**What needs to be done:**
Scan the lines below for the word "Given". Copy each line you find it in.

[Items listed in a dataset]
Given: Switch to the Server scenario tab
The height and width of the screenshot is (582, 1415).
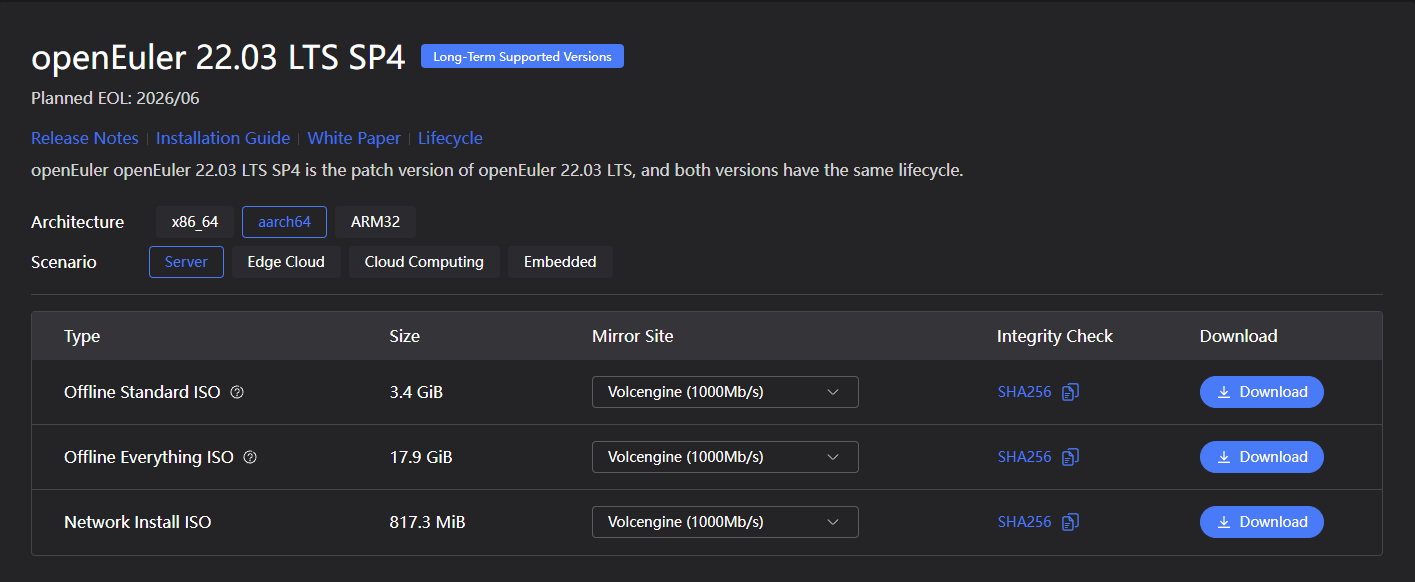Looking at the screenshot, I should (186, 262).
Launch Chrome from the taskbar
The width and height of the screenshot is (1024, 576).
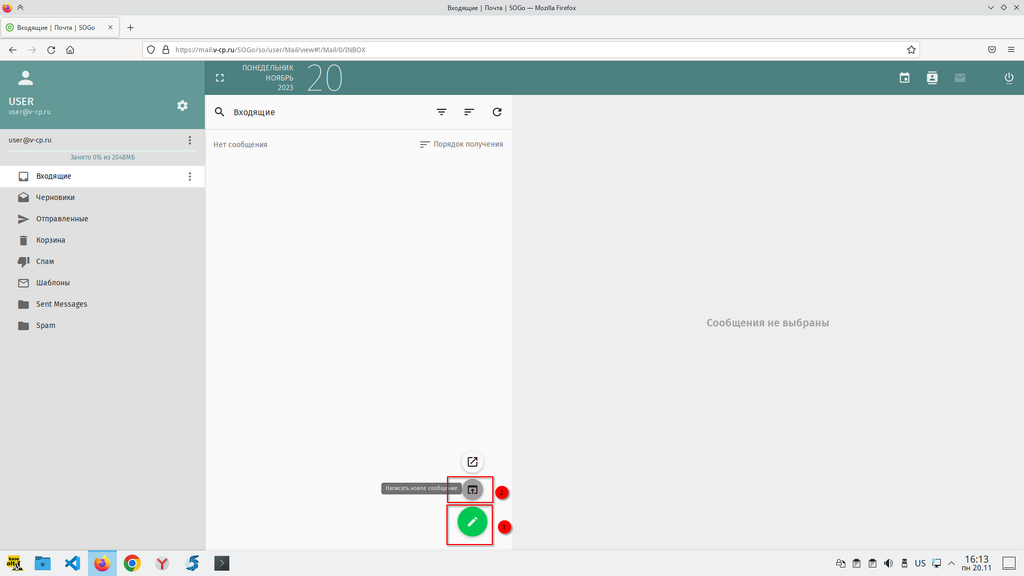point(132,563)
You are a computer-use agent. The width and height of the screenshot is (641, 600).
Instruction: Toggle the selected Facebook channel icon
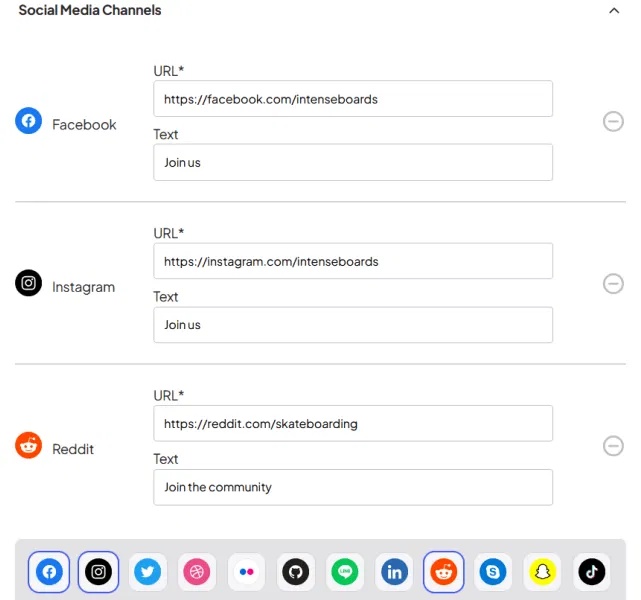click(x=49, y=572)
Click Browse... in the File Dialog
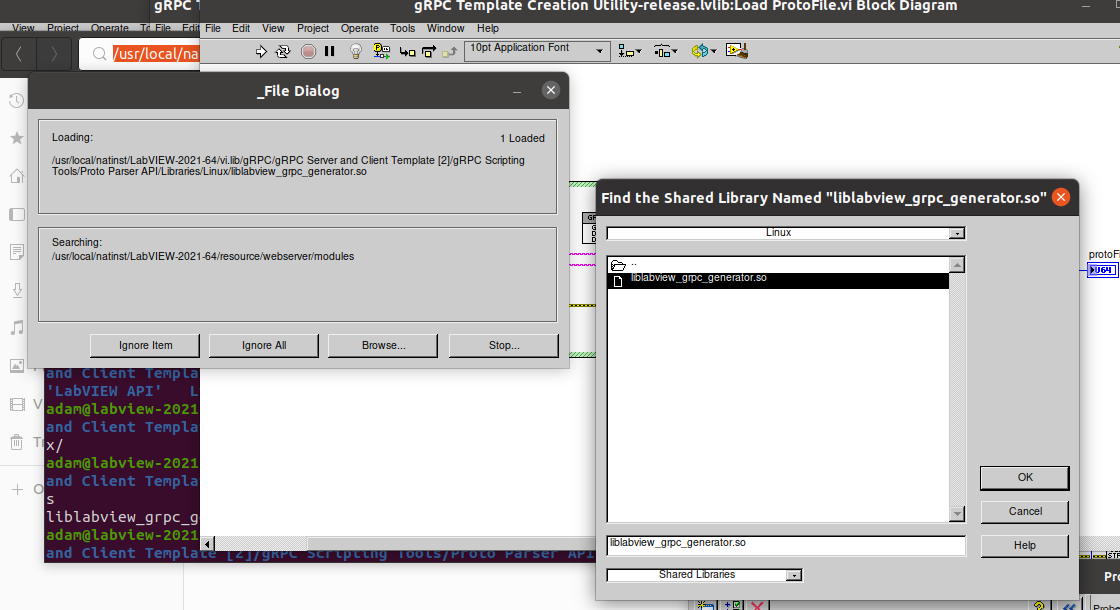Viewport: 1120px width, 610px height. click(383, 345)
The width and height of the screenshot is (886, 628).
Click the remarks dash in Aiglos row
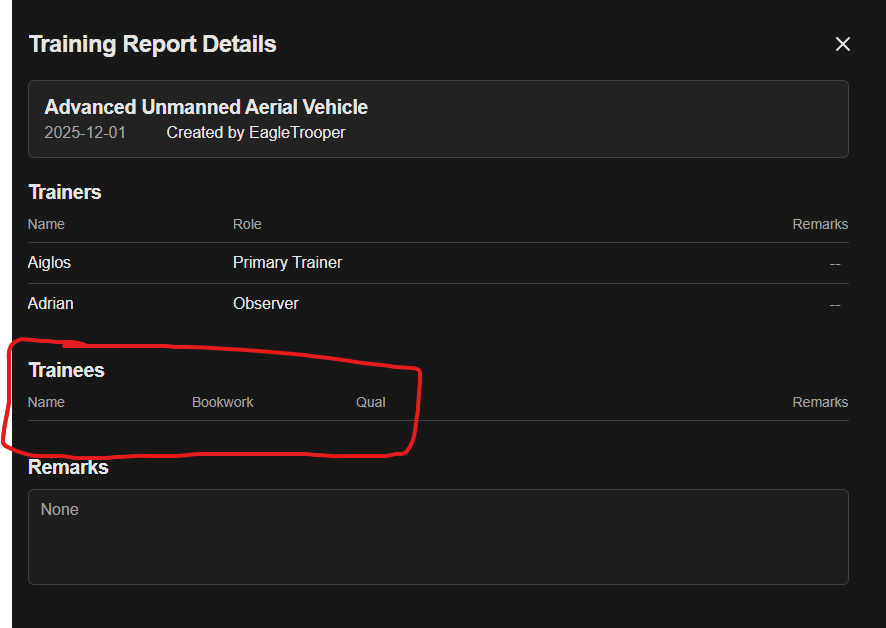point(834,263)

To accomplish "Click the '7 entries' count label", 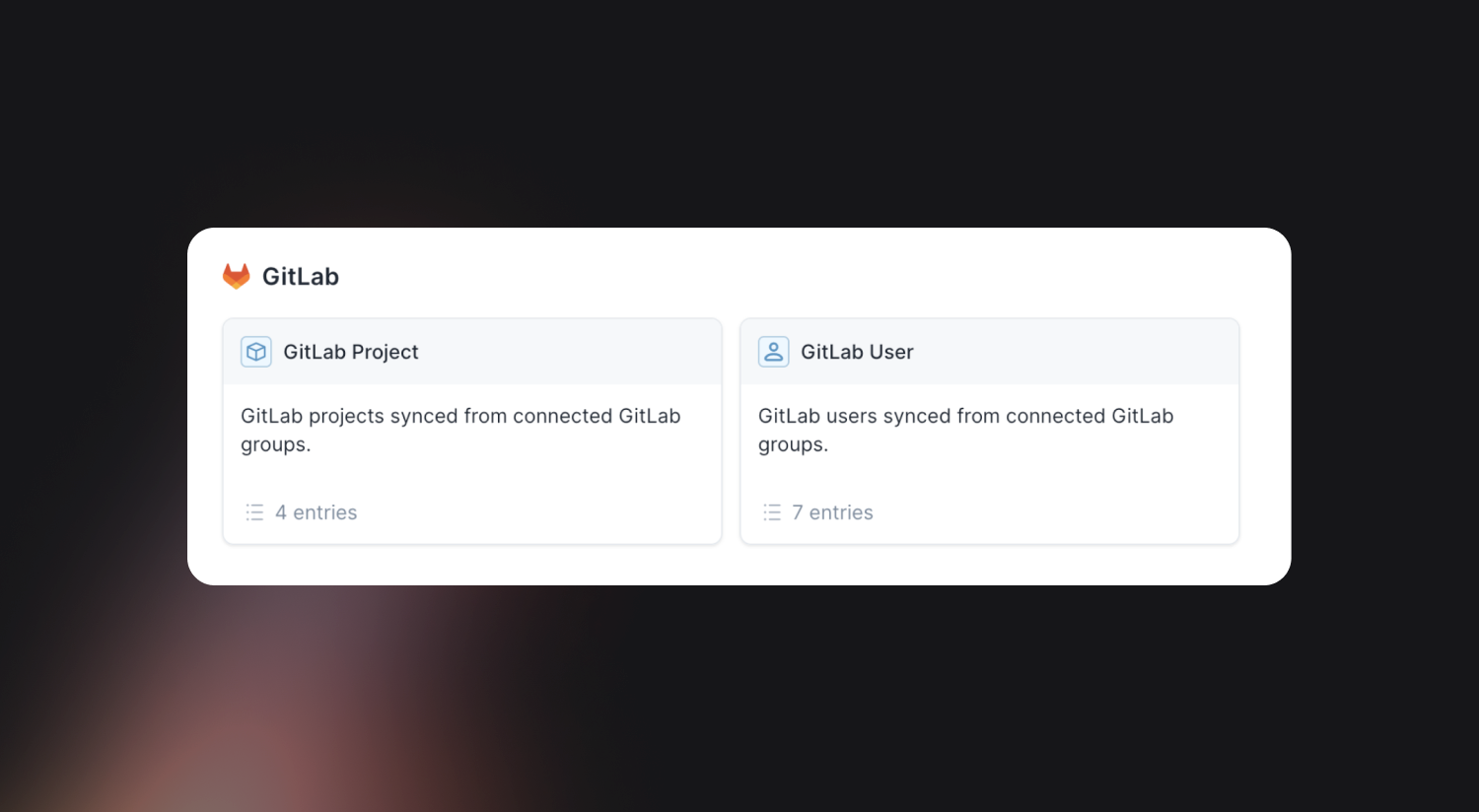I will pos(833,512).
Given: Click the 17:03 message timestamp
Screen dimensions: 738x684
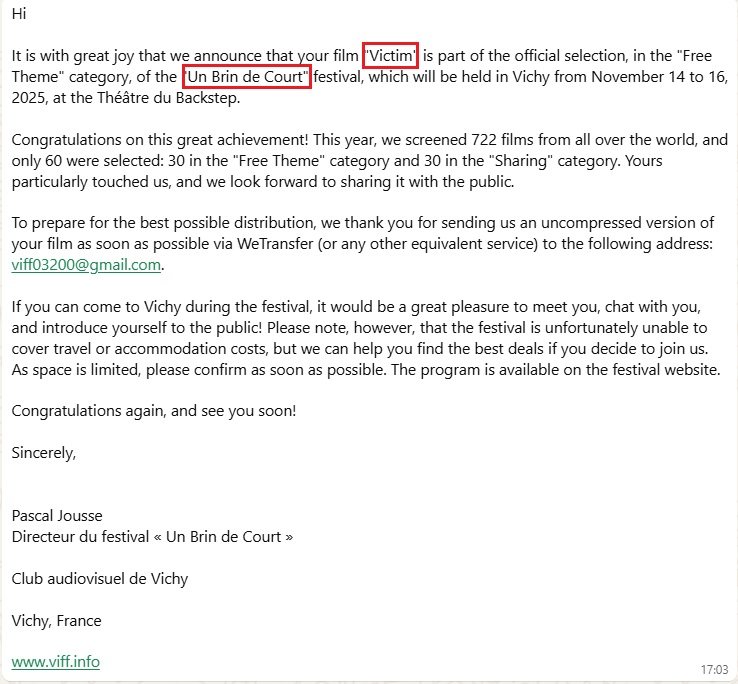Looking at the screenshot, I should (714, 669).
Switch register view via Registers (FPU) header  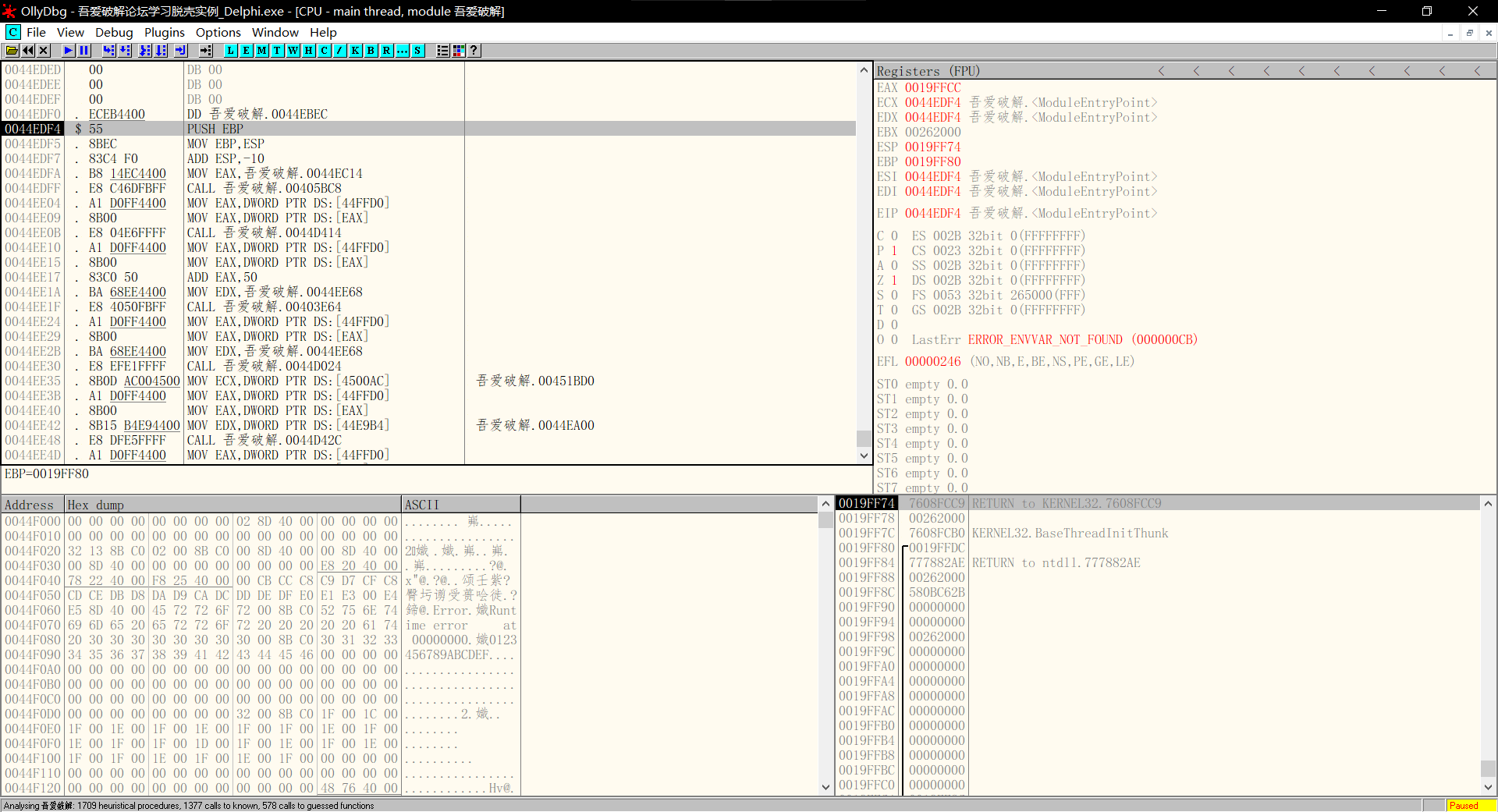928,71
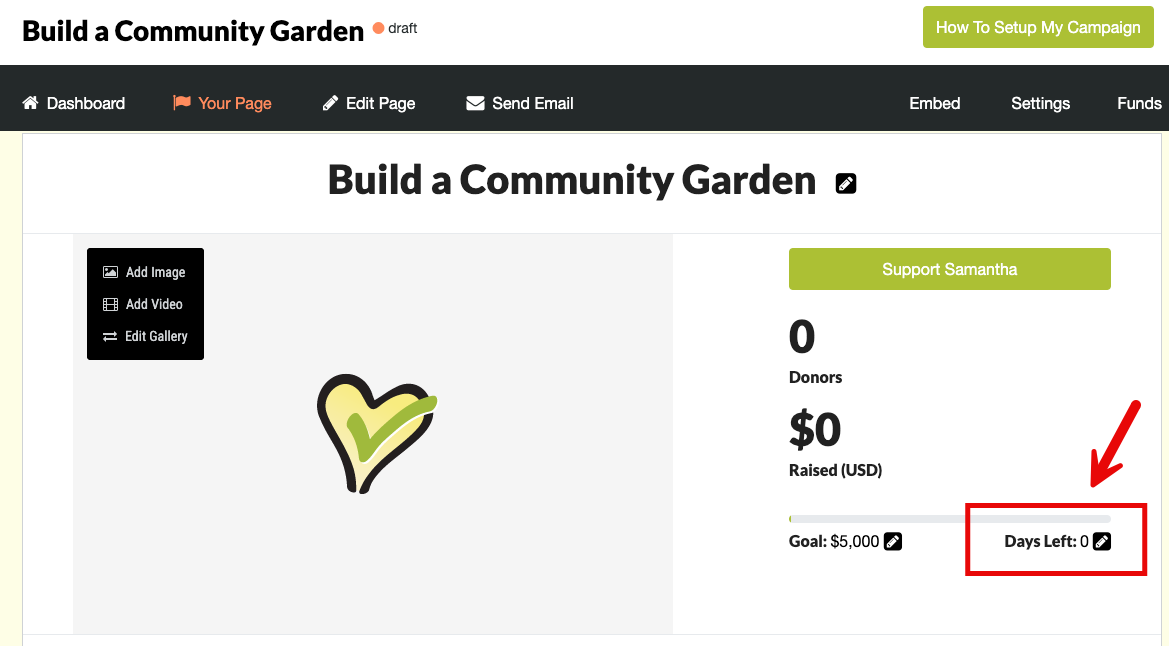Edit the Goal amount pencil icon

pyautogui.click(x=892, y=542)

**Solution for this problem:**
Given: Switch to the Server scenario tab
Given: Click the 17:03 message timestamp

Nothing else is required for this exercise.